[Records contained in a dataset]
:::

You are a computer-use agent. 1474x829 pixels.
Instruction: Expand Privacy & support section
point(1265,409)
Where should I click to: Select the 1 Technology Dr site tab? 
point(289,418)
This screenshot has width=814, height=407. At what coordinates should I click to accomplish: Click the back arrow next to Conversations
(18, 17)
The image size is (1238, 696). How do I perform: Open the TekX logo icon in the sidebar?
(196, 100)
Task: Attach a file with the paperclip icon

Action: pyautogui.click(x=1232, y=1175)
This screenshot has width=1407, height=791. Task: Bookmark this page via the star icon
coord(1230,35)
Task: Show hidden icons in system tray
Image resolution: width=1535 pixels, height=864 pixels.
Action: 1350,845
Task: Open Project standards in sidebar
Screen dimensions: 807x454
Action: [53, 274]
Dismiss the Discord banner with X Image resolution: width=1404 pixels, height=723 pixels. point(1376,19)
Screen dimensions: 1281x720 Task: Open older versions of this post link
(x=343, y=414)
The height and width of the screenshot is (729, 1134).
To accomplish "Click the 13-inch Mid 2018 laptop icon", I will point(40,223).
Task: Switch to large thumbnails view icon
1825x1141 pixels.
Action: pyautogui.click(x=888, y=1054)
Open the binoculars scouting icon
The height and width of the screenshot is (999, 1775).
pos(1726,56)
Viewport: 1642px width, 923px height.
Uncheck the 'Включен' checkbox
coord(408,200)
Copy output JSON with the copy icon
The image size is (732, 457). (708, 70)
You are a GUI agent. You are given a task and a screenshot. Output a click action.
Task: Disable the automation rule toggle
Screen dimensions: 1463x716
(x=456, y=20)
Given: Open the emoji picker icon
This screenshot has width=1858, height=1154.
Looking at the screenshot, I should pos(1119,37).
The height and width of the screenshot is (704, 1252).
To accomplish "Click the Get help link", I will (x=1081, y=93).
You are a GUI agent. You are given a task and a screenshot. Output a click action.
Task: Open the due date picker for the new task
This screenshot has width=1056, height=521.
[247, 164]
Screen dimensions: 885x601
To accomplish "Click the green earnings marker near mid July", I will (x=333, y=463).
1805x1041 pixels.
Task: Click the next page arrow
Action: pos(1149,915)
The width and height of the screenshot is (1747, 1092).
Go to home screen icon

:::

The task. Among the entries above, locate the lines containing "Where should I" and "Task: Show hidden icons in system tray", and transcribe exactly those two lines and all lines between.

The answer.
Where should I click to: Select the 1 Technology Dr site tab? 
point(289,418)
This screenshot has width=814, height=407. At what coordinates should I click to accomplish: Click the back arrow next to Conversations
(18, 17)
The image size is (1238, 696). How do I perform: Open the TekX logo icon in the sidebar?
(196, 100)
Task: Attach a file with the paperclip icon

Action: pyautogui.click(x=1232, y=1175)
This screenshot has width=1407, height=791. Task: Bookmark this page via the star icon
coord(1230,35)
Task: Show hidden icons in system tray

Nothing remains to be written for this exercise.